And in the European flights, so it may be that the plane is making, let's say eight legs on one day. If in the morning you have a problem, you have a problem everywhere. And I think it's a nice example that you cannot immediately put into money. But where it is clear that because of process mining, you can really reduce the number of delays that planes have.

By really analyzing what the root causes are in real time. And I think it's a very nice example next to financial things, where people, if they stand in an airport that they realize that processes need to work, You typically only realize that there is a process if it doesn't work, That you're aware of it. If it runs well, you're not,

Cong: Yeah, here's one, a concrete example where with Johnson, we looked at their using process mining to look at their order delays and at the end of the project, we actually realized 20 time, 30 percent reduction in throughput time and 40 percent reduction in price changes. So these are very concrete cases.

That enterprise customer have been benefit from, benefiting from process mining.

Richie Cotton: I mean, those are both great examples. I think certainly a lot of people are going to be wishing that airlines did a bit more process money to make sure that their vacation flights are on time. And certainly that does seem like a really like a big enough improvement in the process is like is saving enough money for Johnson.

But, that's a real competitive advantage there. in terms of the timescales for a payoff. I know like often when you have like a new idea. Management often a bit antsy about like making sure there's a quick payoff. What sort of a timescale we're looking at from adopting process mining to seeing those improvements.

Wil: that's it. So if you to get started with process mining, your first project typically will take a bit more time to get started, But after that to roll out to the next process are things that are going much faster as so to roll out process mining, you should think in terms of weeks to get it running.

Then people need to get used to it, but basically the the results are there immediately, We rarely encounter processes where everything is perfect, right? If everything is perfect, you don't have to do process mining. So you typically start seeing improvements pretty quickly.

But you need to realize that process mining is a continuous effort, You're saving time. So even if process mining is running year after year, you're saving let's say money year after year. Because if you would stop doing process mining, probably, let's say, the unhealthy habits in the process would slip back.

Into it again, et cetera, et cetera. So think to say it's not like, you now make one big saving. It's something that is continuous and the longer you use it, the more you save.

Cong: we have clients working with us for five plus, six plus years, and I don't know what's the longest, we'll probably have some idea, but I think it's very common, the clients. Once they get a taste of how process mining is helping them monitor the process and improve the efficiency of their operation, and they really want to apply it to more and keep using it.

Richie Cotton: Okay. So maybe a few weeks to months to get started and then something you're going to work on over a period of several years. So it does seem like that the main point of this is just to keep improving processes over and over again. So how do you build up that? Feedback loop to make sure that processes do keep improving once you've like, you don't just do the analysis and then it goes nowhere.

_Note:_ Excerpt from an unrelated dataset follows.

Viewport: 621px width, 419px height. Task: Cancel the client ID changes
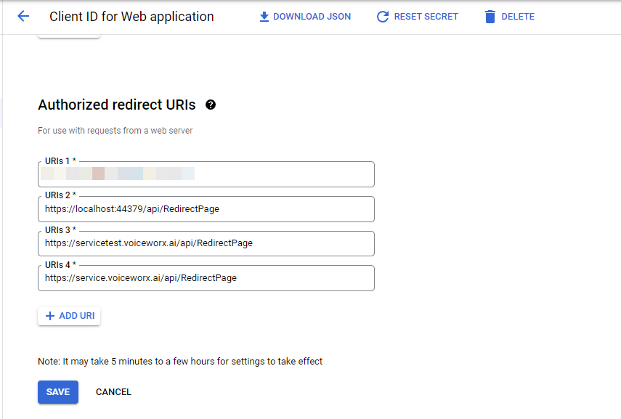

Wil: so the two challenges that we spoke about one challenge, I think a lot that is, let's say getting the data into shape to do process mining. Assume that one has done that. Then the other challenge, like the process mining technology does what it should do. Yeah. Right. It always works.

It's a proven technology. But then, of course, the last part is, how are you going to implement the changes the moment that you see these inefficiencies, That's something that's very important. And there some of these improvements. They are basically manual, You see that there are lots of inefficiencies in a certain area.

You give the feedback and people get all the work instructions. And then hopefully it works by itself, but you continuously need to monitor it. So the feedback loop there is, let's say, I don't know, every week or every month, look at the actual data. And if you see that people start again working in the old way, you need to correct that.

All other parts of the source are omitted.